Quando ti nasce un’idea e chiari sentimenti te la fissano dentro, non riesci a dividere la curiosità e l’interesse dall’euforia, ma vivi una forte passione che ti libera intorno una leggera aria profumata di sogno.
Vivevo allora una stupenda emozione guardando i visi sorridenti dipinti dalla faticosa ed irrequieta quotidianità dei Cinesi tutti vestiti di stoffa verde e blu. Il loro tempo mi affascinava nell’odore di antico spruzzato dalla storia dei palazzi e dei templi; mi incuriosiva nella loro condizione sociale intricata e difficile ma stupendamente dignitosa e sufficientemente organizzata visto il numero di uomini che quella Nazione sorregge.
Mi cullavo in quella atmosfera di colori, di odori, di suoni e di movimenti così diversi e così lontani dalla mia terra che avevo lasciato salendo su un aereo.

▸ **Attività da svolgere**:
A – Cita senza modifiche il brano sulla Cina da "Vivevo allora una" a "su un aereo.".
B – Rispondi in base al brano sulla Cina:
(i) Di quali colori era la stoffa con cui erano vestiti i Cinesi?
(ii) Quale odore veniva spruzzato dalla storia dei palazzi e dei templi?
(iii) In che modo chi scrive aveva lasciato la propria terra?
C – Prosegui il brano sulla Cina a partire dall'ultima frase riportata.

▸ **Materiale fornito**:
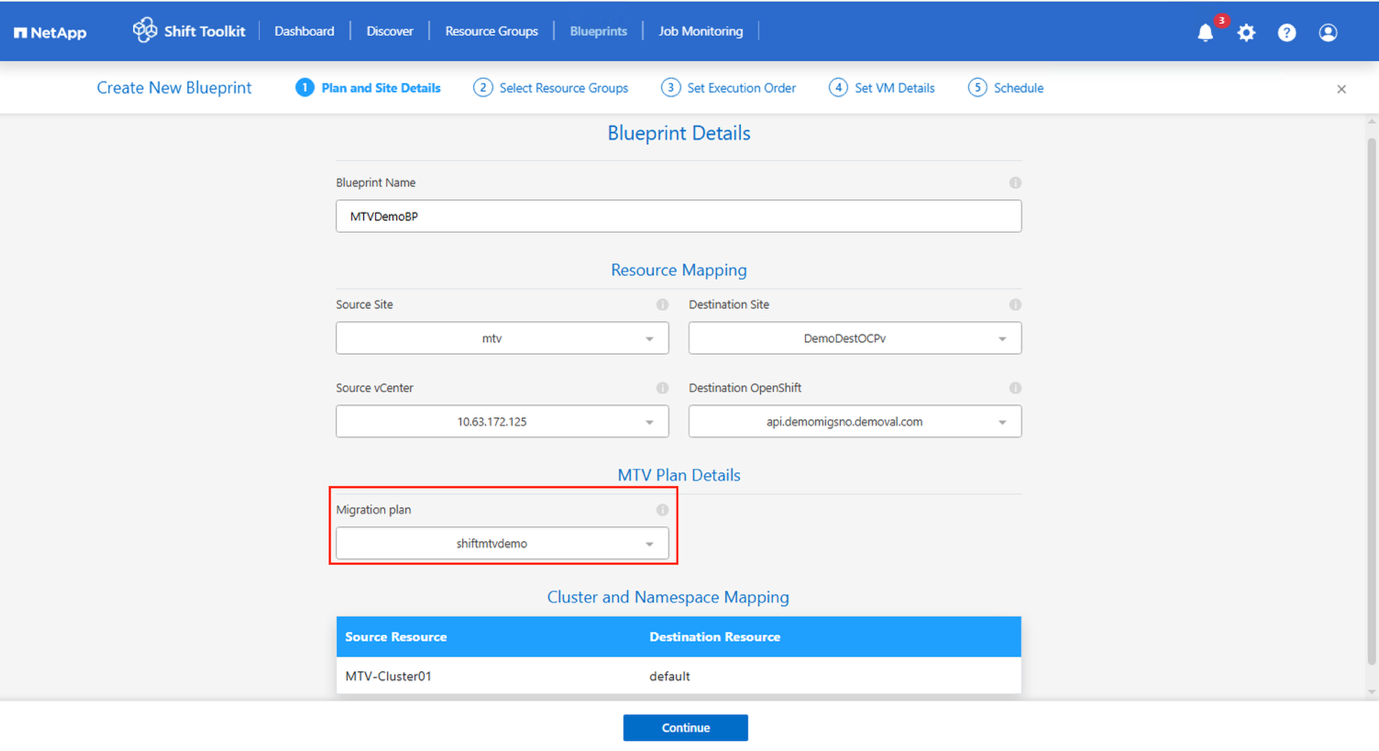Expand the Source Site dropdown
1379x751 pixels.
(x=502, y=339)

▸ **Risultati delle attività**:
A –
Vivevo allora una stupenda emozione guardando i visi sorridenti dipinti dalla faticosa ed irrequieta quotidianità dei Cinesi tutti vestiti di stoffa verde e blu. Il loro tempo mi affascinava nell’odore di antico spruzzato dalla storia dei palazzi e dei templi; mi incuriosiva nella loro condizione sociale intricata e difficile ma stupendamente dignitosa e sufficientemente organizzata visto il numero di uomini che quella Nazione sorregge.
Mi cullavo in quella atmosfera di colori, di odori, di suoni e di movimenti così diversi e così lontani dalla mia terra che avevo lasciato salendo su un aereo.

B –
(i) Verde e blu.
(ii) L'odore di antico.
(iii) Salendo su un aereo.

C –
Strappato dalla mia realtà e gettato in altre completamente diverse, in così breve tempo, sentivo che mi mancava il collegamento fisico, il passaggio sensuale del percorso terrestre che dall’Italia mi portasse là.
Fu così che nella fredda Pechino, una sera d’autunno dipinta da una fine nebbiolina accesa da tremolanti luci e secchi vocii, i miei sentimenti, presi dalla fantasia e dalla passione liberarono in me l’eccitante sogno di percorrere il plastico rilievo della terra, dal mio lago fino a questa città.
Subito percorsi mentalmente quella linea di congiunzione, come segnandola con un dito su una carta geografica, linea che attraversava un susseguirsi di storia, arte e cultura tra le più antiche del mondo.
Racchiusi il sogno dentro di me e lo portai amico del mio tempo per tutti questi anni fino al 1989 quando, come d’incanto, si fece realtà.
La sua materializzazione iniziò un anno prima quando incontrai alcuni amici di Lecco che cullavano da tempo la stessa idea, così insieme iniziammo a realizzarla.
Per prima cosa occorrevano i contatti sicuri con gli interlocutori giusti che ci permettessero di trovare le soluzioni agli ostacoli burocratici che l’organizzazione del viaggio comportava.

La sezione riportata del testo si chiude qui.